= Clone (B-cell) =

Part of process of immunological B-cell maturation

The process of immunological B-cell maturation involves transformation from an undifferentiated B cell to one that secretes antibodies with particular specificity. This differentiation and activation of the B cell occurs most rapidly after exposure to antigen by antigen-presenting cells in the reticuloendothelial system, and under modulation by T cells, and is closely intertwined with affinity maturation. B cells that respond most avidly to antigen are preferentially allowed to proliferate and mature, a process known as clonal selection.

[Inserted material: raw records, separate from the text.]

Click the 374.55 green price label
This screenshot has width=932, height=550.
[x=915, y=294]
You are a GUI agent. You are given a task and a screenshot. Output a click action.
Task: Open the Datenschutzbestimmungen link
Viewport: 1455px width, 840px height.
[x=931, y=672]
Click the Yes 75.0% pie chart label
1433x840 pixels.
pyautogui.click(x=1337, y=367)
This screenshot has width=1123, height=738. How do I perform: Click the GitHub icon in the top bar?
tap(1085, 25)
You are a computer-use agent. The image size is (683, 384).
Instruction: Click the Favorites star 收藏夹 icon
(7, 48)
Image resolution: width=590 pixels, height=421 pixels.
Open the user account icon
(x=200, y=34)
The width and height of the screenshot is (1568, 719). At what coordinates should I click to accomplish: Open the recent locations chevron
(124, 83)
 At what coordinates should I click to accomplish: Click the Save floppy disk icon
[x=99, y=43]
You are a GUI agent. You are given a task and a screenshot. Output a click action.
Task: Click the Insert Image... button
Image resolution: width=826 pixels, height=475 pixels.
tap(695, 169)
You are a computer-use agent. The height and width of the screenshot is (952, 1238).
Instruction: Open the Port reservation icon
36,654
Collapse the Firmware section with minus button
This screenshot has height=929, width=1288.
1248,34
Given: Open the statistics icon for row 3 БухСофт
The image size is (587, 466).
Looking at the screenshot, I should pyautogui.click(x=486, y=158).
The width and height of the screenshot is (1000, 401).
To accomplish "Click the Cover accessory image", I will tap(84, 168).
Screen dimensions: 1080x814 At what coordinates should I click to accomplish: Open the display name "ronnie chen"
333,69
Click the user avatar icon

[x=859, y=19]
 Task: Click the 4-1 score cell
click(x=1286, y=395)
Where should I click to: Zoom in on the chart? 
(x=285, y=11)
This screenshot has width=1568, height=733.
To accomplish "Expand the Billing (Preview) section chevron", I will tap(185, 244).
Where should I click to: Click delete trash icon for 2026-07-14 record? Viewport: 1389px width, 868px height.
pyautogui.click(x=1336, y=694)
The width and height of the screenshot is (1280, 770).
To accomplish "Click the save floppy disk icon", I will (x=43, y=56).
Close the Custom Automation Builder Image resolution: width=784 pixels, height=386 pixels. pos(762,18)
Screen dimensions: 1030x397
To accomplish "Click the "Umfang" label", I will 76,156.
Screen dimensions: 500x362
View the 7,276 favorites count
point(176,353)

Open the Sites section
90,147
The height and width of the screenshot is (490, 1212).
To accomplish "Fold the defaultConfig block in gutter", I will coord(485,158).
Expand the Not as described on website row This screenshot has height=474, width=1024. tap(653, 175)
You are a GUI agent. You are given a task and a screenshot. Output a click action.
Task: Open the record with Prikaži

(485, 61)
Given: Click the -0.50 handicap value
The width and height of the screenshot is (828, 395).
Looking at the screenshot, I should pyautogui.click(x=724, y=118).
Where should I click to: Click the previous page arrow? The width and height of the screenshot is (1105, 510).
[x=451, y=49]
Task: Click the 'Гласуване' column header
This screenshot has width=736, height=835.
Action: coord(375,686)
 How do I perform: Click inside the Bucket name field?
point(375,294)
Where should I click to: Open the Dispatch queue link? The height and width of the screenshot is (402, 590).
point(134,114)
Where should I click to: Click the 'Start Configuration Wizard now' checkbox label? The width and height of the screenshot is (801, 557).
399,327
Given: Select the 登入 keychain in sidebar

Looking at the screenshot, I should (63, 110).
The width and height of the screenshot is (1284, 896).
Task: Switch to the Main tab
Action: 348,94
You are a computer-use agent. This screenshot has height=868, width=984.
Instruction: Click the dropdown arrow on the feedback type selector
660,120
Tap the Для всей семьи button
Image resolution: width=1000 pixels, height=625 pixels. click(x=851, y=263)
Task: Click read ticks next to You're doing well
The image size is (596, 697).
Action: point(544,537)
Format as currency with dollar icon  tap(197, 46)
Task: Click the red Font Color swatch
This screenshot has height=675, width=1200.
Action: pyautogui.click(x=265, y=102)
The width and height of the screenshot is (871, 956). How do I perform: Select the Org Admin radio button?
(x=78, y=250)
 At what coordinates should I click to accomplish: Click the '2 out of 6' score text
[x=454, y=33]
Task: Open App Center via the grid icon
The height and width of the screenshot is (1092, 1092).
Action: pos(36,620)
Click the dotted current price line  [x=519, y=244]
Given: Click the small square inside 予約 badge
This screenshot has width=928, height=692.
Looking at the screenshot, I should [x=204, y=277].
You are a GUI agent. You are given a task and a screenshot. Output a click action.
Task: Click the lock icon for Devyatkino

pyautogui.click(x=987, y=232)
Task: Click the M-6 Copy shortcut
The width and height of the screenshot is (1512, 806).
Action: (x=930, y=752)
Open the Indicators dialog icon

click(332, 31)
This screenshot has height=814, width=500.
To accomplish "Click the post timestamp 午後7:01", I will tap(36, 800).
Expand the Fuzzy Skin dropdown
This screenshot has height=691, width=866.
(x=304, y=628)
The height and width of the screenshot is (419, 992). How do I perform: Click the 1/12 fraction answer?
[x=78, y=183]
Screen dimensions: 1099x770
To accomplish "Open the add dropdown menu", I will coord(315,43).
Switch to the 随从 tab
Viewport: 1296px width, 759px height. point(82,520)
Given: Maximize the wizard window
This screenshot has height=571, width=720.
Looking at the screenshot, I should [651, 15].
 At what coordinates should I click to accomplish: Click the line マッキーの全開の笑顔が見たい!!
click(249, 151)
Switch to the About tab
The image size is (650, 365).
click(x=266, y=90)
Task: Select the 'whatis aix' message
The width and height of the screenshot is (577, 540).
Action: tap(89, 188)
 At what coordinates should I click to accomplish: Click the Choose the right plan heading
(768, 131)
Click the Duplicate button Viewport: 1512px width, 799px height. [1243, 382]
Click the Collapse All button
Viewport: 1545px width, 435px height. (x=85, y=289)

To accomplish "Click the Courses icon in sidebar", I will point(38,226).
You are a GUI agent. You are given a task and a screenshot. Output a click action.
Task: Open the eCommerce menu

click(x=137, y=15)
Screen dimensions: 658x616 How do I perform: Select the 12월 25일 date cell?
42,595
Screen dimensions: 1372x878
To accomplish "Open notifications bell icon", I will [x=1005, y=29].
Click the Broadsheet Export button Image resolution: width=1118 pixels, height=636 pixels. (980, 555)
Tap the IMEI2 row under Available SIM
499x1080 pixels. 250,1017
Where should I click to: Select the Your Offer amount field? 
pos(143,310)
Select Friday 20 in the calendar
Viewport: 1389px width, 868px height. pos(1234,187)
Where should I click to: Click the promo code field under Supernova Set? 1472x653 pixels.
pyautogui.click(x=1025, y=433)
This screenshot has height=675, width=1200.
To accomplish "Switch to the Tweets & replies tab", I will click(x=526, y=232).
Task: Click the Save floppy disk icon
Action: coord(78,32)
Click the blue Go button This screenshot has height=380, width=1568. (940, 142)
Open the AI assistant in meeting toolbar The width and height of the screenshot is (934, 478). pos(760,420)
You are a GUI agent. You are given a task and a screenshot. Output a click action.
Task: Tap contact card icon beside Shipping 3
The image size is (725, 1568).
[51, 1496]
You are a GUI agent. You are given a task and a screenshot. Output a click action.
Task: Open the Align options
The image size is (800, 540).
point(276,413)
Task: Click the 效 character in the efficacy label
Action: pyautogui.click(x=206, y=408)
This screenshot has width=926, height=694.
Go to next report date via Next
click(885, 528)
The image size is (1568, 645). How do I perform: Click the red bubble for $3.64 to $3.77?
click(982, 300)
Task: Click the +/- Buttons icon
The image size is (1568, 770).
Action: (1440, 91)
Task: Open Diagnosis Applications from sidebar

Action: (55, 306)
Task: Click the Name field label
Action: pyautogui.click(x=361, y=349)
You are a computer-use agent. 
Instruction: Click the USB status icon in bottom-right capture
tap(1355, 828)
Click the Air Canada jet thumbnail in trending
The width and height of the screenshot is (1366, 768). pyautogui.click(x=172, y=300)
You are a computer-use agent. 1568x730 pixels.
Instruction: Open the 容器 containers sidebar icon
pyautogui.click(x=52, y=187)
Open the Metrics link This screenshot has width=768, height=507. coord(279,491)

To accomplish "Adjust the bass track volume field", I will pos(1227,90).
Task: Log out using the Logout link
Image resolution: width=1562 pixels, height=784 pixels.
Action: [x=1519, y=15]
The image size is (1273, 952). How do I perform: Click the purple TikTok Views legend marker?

In lymphocytic neoplastic diseases such as multiple myeloma and lymphoma, but also other illnesses, there can be a massive expansion of a single B-cell clone, detectable by measuring the excessively-produced antibodies, measured in a serum protein electrophoresis test or peripheral blood flow cytometry. Such an expansion is said to be "monoclonal", and monoclonal antibodies produced by such a group of B cells can cause illnesses such as amyloidosis and lupus, or can be indicative of an underlying malignancy. The concept of clonality is closely associated with malignancy, for example in diagnosing lymphomatoid skin lesions. The expansion of a particular clone of immune B cells is usually interpreted by clinicians as evidence of unrestricted cell growth, the hallmark of cancer.